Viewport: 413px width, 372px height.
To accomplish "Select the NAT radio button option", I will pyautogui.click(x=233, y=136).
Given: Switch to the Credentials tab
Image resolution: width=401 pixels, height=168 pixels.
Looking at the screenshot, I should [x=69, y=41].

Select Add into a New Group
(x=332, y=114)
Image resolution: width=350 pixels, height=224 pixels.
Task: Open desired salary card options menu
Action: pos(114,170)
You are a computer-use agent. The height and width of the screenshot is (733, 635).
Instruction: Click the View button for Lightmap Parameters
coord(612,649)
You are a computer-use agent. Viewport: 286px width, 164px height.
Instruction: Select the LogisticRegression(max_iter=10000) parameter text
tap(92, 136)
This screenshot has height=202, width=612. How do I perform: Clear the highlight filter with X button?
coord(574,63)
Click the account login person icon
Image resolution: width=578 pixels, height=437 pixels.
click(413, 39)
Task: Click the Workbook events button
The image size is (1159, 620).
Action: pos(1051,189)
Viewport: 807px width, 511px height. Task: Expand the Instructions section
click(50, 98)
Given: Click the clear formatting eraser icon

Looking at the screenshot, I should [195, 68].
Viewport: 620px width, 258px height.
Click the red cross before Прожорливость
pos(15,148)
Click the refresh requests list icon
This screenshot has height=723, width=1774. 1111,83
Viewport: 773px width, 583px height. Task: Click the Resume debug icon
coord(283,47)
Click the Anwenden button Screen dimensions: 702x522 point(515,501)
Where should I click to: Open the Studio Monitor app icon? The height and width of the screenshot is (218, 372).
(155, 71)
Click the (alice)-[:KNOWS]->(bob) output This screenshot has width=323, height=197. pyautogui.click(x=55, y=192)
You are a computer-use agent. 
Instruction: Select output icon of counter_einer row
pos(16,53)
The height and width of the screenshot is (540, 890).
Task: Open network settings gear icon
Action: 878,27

* * *

** Requirement **
Line by line, copy the records exactly.

** Result for this exercise **
Viewport: 413px width, 372px height.
To accomplish "Select the NAT radio button option", I will pyautogui.click(x=233, y=136).
Given: Switch to the Credentials tab
Image resolution: width=401 pixels, height=168 pixels.
Looking at the screenshot, I should [x=69, y=41].

Select Add into a New Group
(x=332, y=114)
Image resolution: width=350 pixels, height=224 pixels.
Task: Open desired salary card options menu
Action: pos(114,170)
You are a computer-use agent. The height and width of the screenshot is (733, 635).
Instruction: Click the View button for Lightmap Parameters
coord(612,649)
You are a computer-use agent. Viewport: 286px width, 164px height.
Instruction: Select the LogisticRegression(max_iter=10000) parameter text
tap(92, 136)
This screenshot has height=202, width=612. How do I perform: Clear the highlight filter with X button?
coord(574,63)
Click the account login person icon
Image resolution: width=578 pixels, height=437 pixels.
click(413, 39)
Task: Click the Workbook events button
The image size is (1159, 620).
Action: pos(1051,189)
Viewport: 807px width, 511px height. Task: Expand the Instructions section
click(50, 98)
Given: Click the clear formatting eraser icon

Looking at the screenshot, I should [195, 68].
Viewport: 620px width, 258px height.
Click the red cross before Прожорливость
pos(15,148)
Click the refresh requests list icon
This screenshot has height=723, width=1774. 1111,83
Viewport: 773px width, 583px height. Task: Click the Resume debug icon
coord(283,47)
Click the Anwenden button Screen dimensions: 702x522 point(515,501)
Where should I click to: Open the Studio Monitor app icon? The height and width of the screenshot is (218, 372).
(155, 71)
Click the (alice)-[:KNOWS]->(bob) output This screenshot has width=323, height=197. pyautogui.click(x=55, y=192)
You are a computer-use agent. 
Instruction: Select output icon of counter_einer row
pos(16,53)
The height and width of the screenshot is (540, 890).
Task: Open network settings gear icon
Action: 878,27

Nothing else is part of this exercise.